After spending an hour on the back of a motorbike trying and failing to find a soft toy for Prossy, I arrived at the hospital empty handed to find her sat on her mattress smiling away happy as Larry. Apart from the obvious large dressings you would never guess that she had just had surgery! The nurses were amazed!
After playing with her for a little bit the nurses needed my help to change the dressings on her leg and bum. She did not like this at all. First we laid her on a hospital bed and the nurses started removing the old dressings whilst I tried to distract her which immediately became clear was not going to work so I had to resort to holding her arm and head whilst trying calm her down. She was crying so much and screaming “moma” … It was quite heartbreaking to be honest but had to be done and this dressing can stay on until we get her home to the orphanage. I’m so glad they are going to put her under when they change the big one.
After that I went and got her a soda and some bread which seemed to fix everything. I don’t really like giving her sugary drinks but I made an exception this time. In Uganda dentists just pull teeth for the most part, especially in the villages so it’s not good for the children to have them. Then I had to take a trip into a crazy market in town to find some new knickers for her, a few tops that will go over her dressing and a potty – she can’t get into the toilet with her arm sticking out 🙂 I also got her a handkerchief which she loves and carries everywhere with her.
After speaking to some of the doctors here, I have found out that there is a Canadian pediatrician at the hospital so tomorrow I will try to find her and see if I am able to get Prossy a health check. Her teacher/first-aider and I have a few concerns about her and, as she has never had a health check before, I would feel a whole lot easier leaving knowing that everything is as it should be.
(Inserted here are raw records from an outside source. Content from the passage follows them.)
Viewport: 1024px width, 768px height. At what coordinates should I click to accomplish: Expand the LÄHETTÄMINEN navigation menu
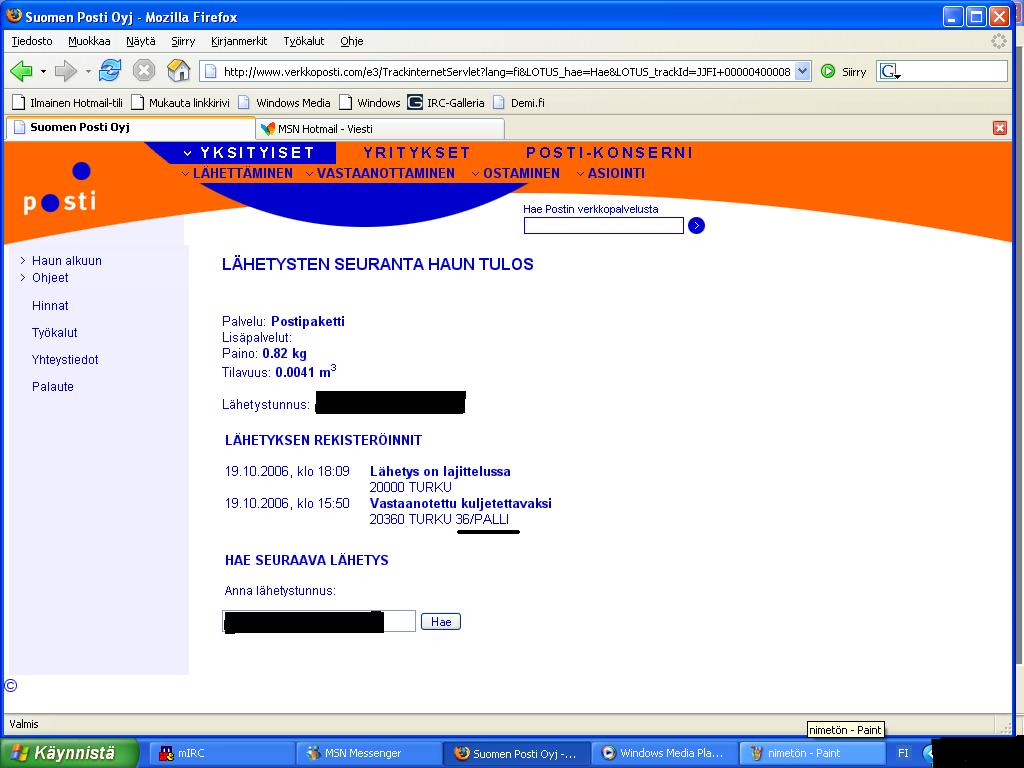(238, 174)
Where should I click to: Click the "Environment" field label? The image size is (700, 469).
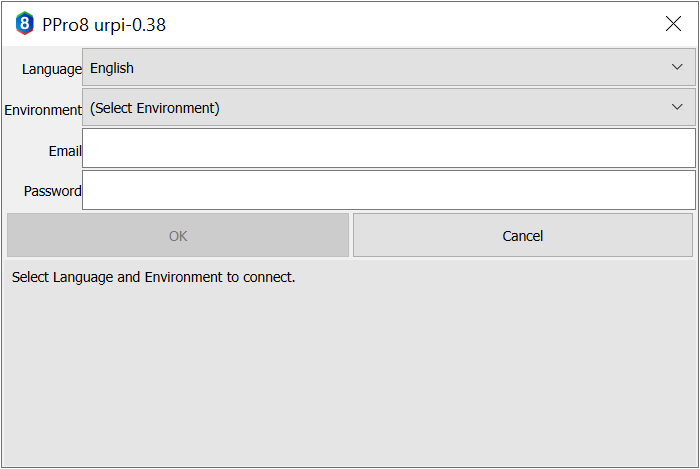(x=43, y=110)

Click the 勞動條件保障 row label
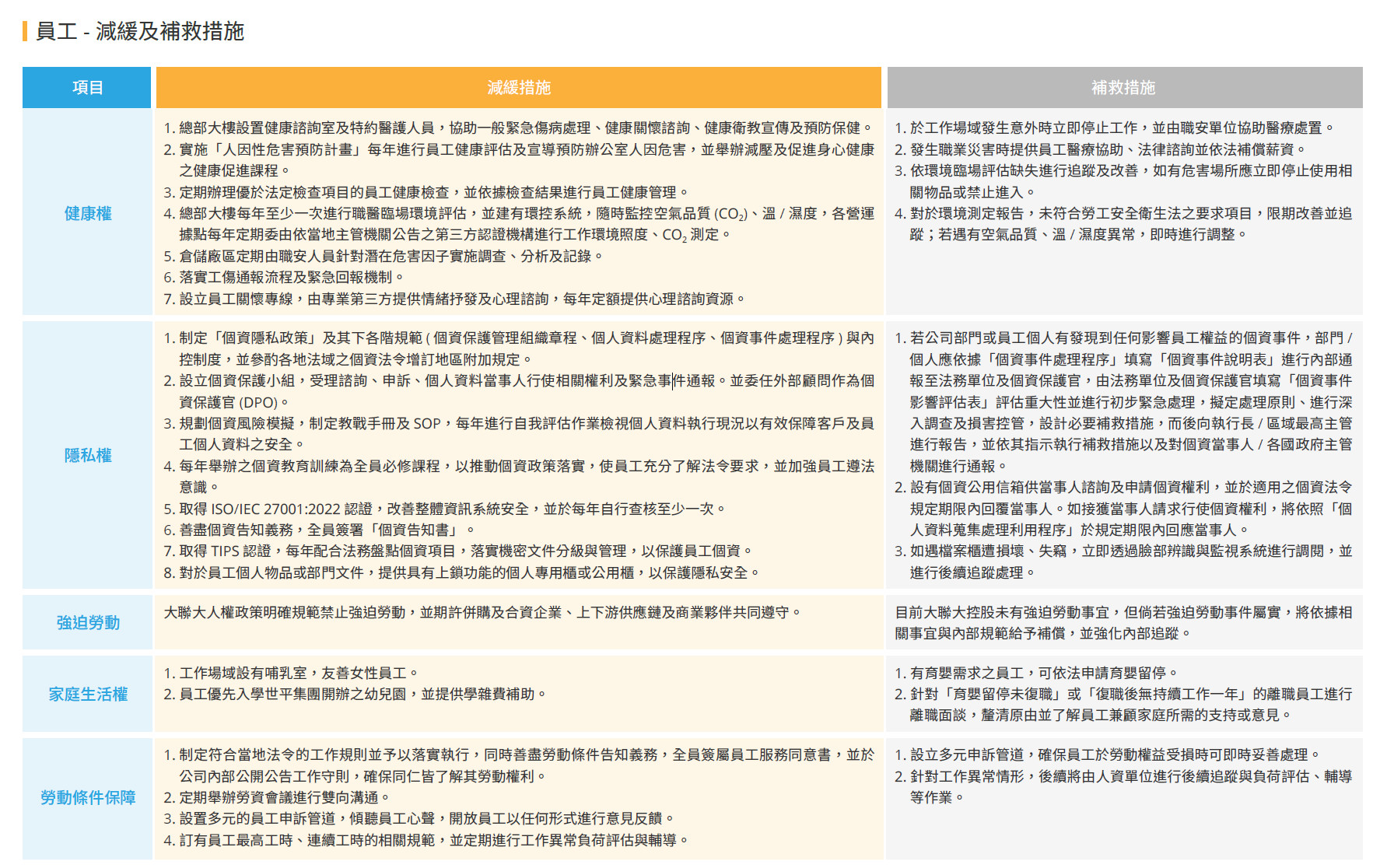click(x=87, y=797)
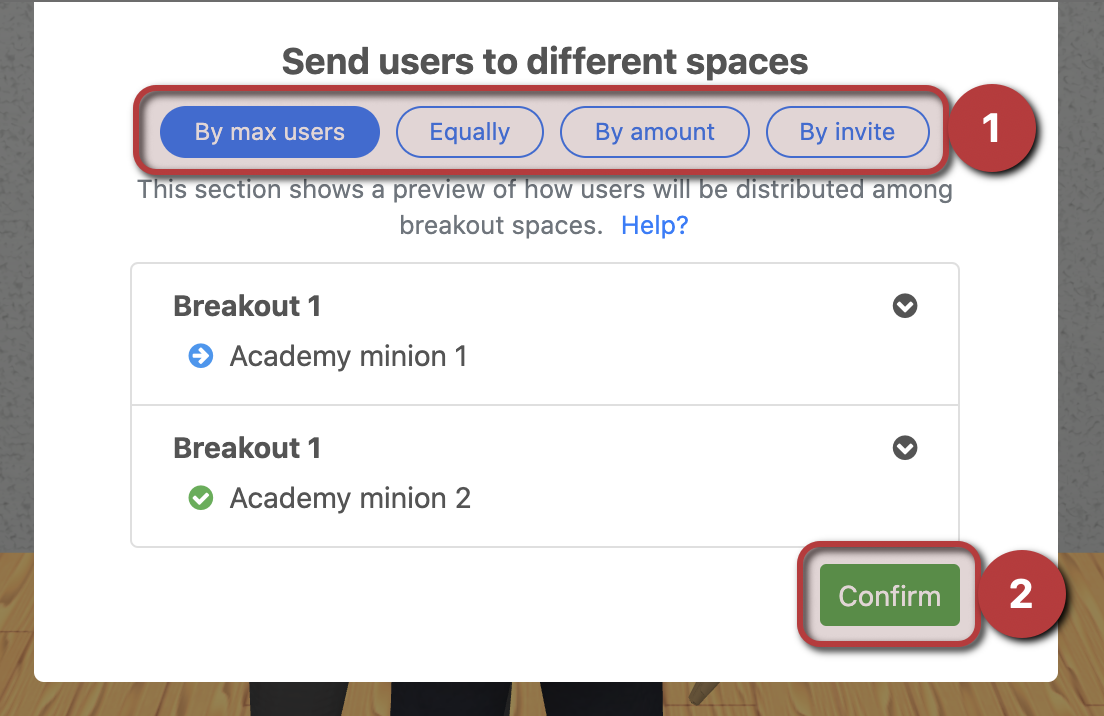Click green checkmark icon beside Academy minion 2
The height and width of the screenshot is (716, 1104).
click(201, 498)
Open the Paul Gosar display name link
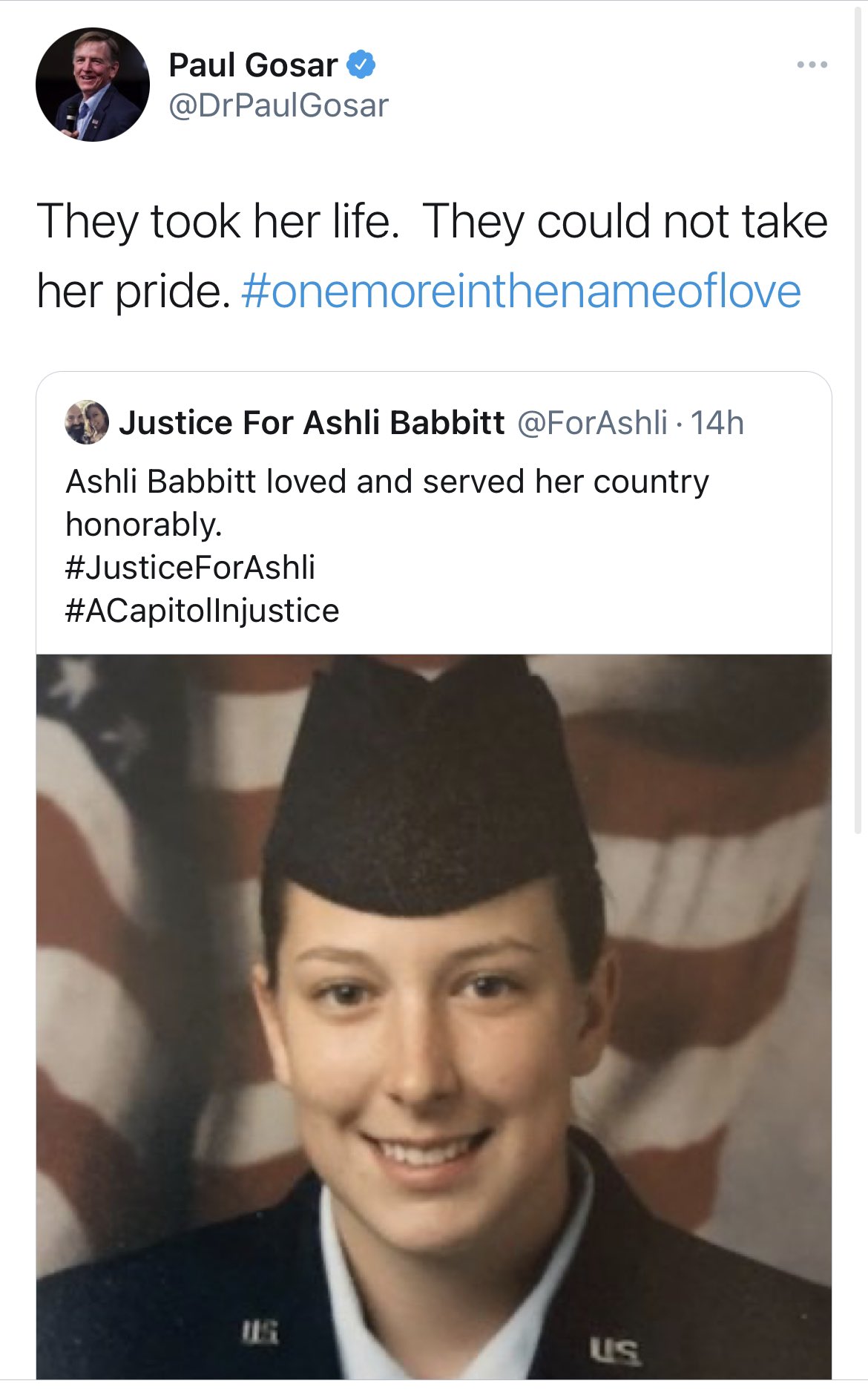This screenshot has width=868, height=1398. point(253,65)
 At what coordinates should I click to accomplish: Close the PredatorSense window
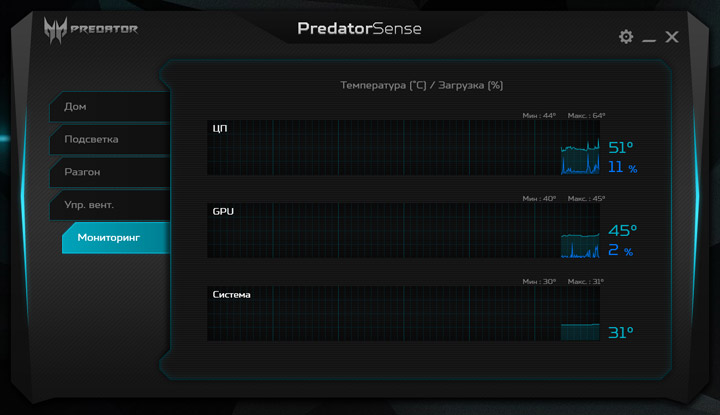[x=672, y=37]
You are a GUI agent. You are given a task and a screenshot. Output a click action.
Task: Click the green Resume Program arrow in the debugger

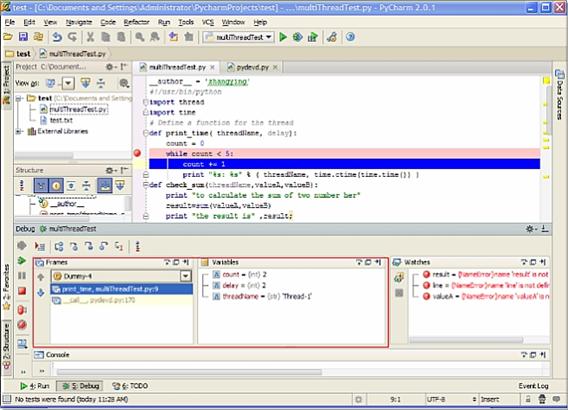(22, 260)
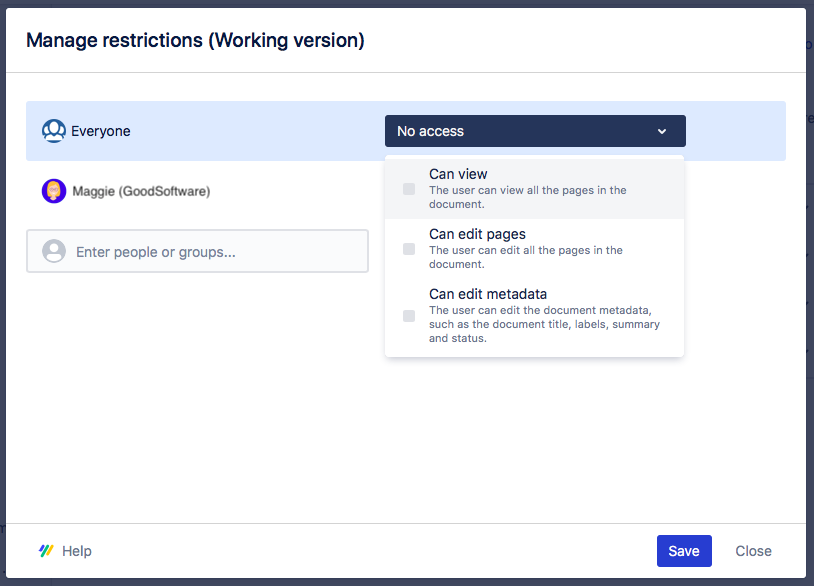Enable the Can edit pages checkbox
This screenshot has width=814, height=586.
[407, 248]
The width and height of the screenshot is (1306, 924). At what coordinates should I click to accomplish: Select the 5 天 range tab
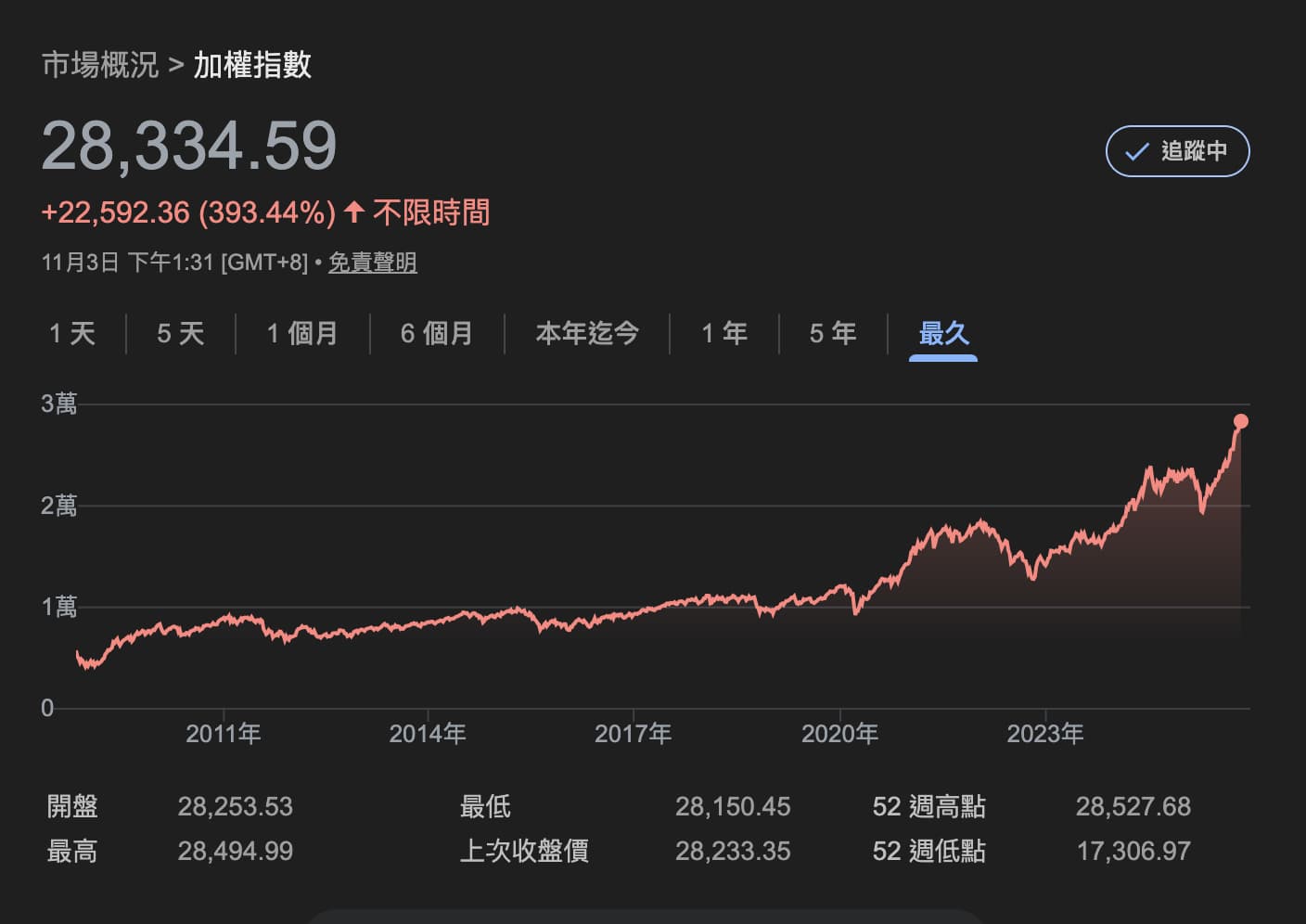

After discussing it with the doctors, I think we will leave early next week sometime as we want to make sure everything is healing correctly. She will have her dressing changed on Monday now by the looks of things so we should know then. Doctors are scarce in Kabale to say the least and the Rafiki team don’t leave until Wednesday so think it’s best to stay there as long as possible. I looked into an alternative way to get home and think we will get the Lake Victoria ferry overnight from Mwanza to Bukoba just south of the Tanzania/Uganda border then it will only be 400km back to Kabale where the orphanage is. These ferries have been known to overload and sink from time to time so I don’t think I will sleep but Prossy will have a bed rather than a hot bumpy bus for 24 hours.
It’s safe to say that Prossy is a total hit with all the Rafiki staff, everyone loves her to bits and gives her all the attention she craves. I will write more about the Rafiki staff later but they really are incredible.